A Guide to Home Insurance
A house is undoubtedly the most expensive thing you will buy in your lifetime, so you want to make sure it is fully protected, right? But for first time buyers it is often unknown about the types of insurance that are available and worthwhile taking out.
As removal experts with years of experience helping people relocate and move houses, we’re going to run through the two main types of insurance every homeowners needs in order to protect their property and have peace of mind too!
The two most common insurances are contents insurance and buildings insurance, but what are the main differences between them both and what else should you be aware of as a new homeowner?
Many mortgage lenders insist that you take our buildings insurance as part of the terms of the mortgage. Why? Because if they are lending you money, they need to know that you will be able to afford the cost to rebuild or see to any repairs that may crop up, and still be able to keep up with your mortgage repayments.
With buildings insurance, the structural parts of your house are covered, such as the roof, walls, windows etc.
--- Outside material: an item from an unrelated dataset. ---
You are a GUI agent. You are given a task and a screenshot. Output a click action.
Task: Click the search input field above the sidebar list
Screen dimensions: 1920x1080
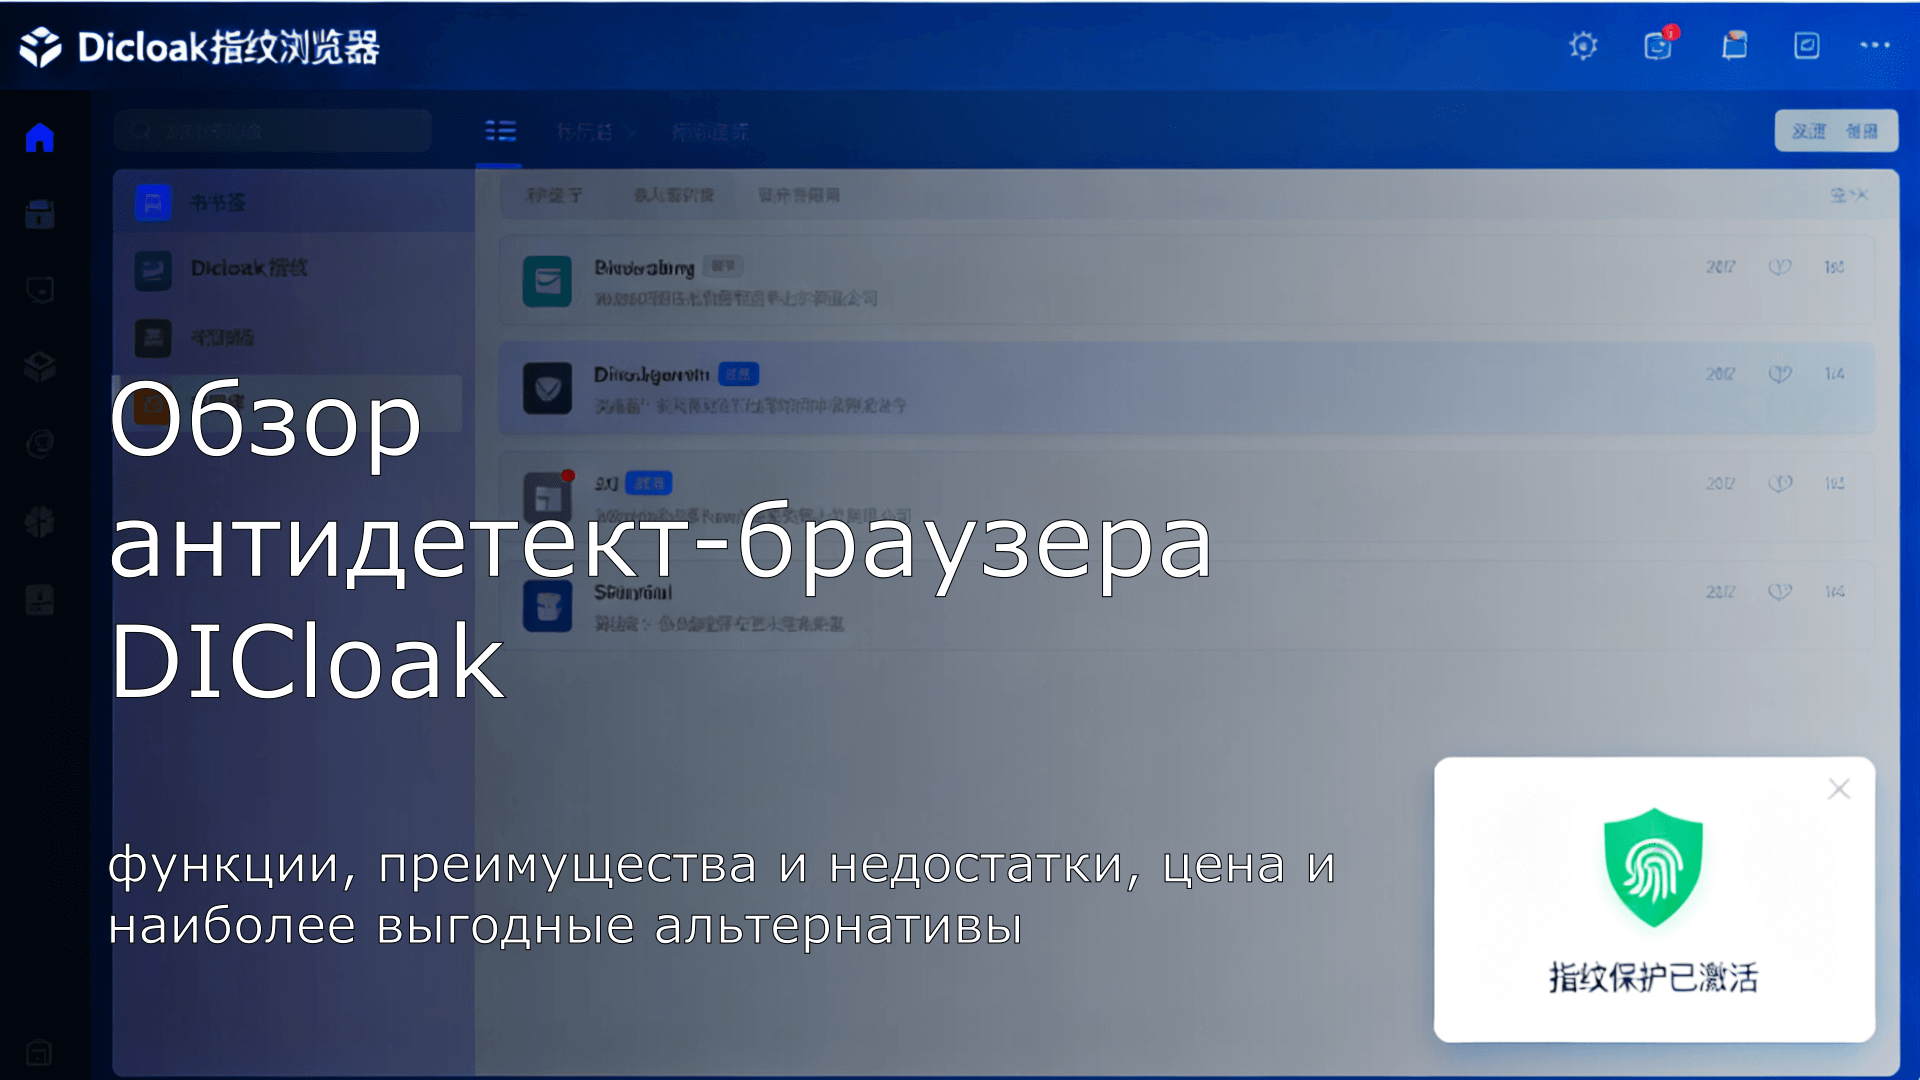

This also includes any permanent fixtures like fitted bathrooms and kitchens.
In the circumstance of a fire, storm, flood, subsidence, burst pipe, theft or falling trees, your home’s structure will be covered.
Things to be aware of:
It will NOT pay out for damage due to wear and tear or acts of war and terrorism.
If your home is unoccupied for more than 30 days a year, you may be unable to make a claim.
If you cannot live in your home due to extensive damage, it’s worth checking whether the policy covers the cost for temporary accommodation.
In short, contents insurance covers the items that you move from one property to another. A good explanation is, if you took your house and shook it upside down, this would be all the things that fall out of it e.g. clothes, microwaves, technology, DVDs, furniture, jewellery etc.
Things to consider with contents insurance include:
Should you make a claim in the future, check what you would get as an alternative. Basic contents insurance might only replace things like-for-like (it will be of the same age and quality). Other terms of cover will replace with better, newer versions, but these will come at a higher cost.
Be careful not to undervalue the cost of your belongings. Make a list of everything to include and try and be realistic about their value.
Particularly valuable items such as family heirlooms or precious jewellery may require additional cover, so that there are no limits on pay outs.
Be sure to check what accidental damage covers on your specific policy.
Life insurance/critical illness cover – should you fall ill or have an accident and you cannot work and therefore cannot afford to keep up with your monthly mortgage repayments, your life insurance/critical illness cover will pay your mortgage so your house is not repossessed.
Pet insurance – for any pet owners, pet insurance can help cover the costs of any treatment, operations, vaccinations, neutering etc. that your pet may need throughout it’s lifetime.
Always read the small print of the policies to make sure you fully understand the ins and outs of the insurance cover – it may be tedious but it is definitely worthwhile!
You are not obliged to take out insurance with your mortgage provider. They may try and sell it to you but you are entitled to shop around for the best deal.
Make sure you hold on to any receipts.
These will be invaluable when making a claim.
It is best to pay off your insurance cover in full but if you cannot afford to pay the one lump sum all at once, consider using a credit card with a low APR.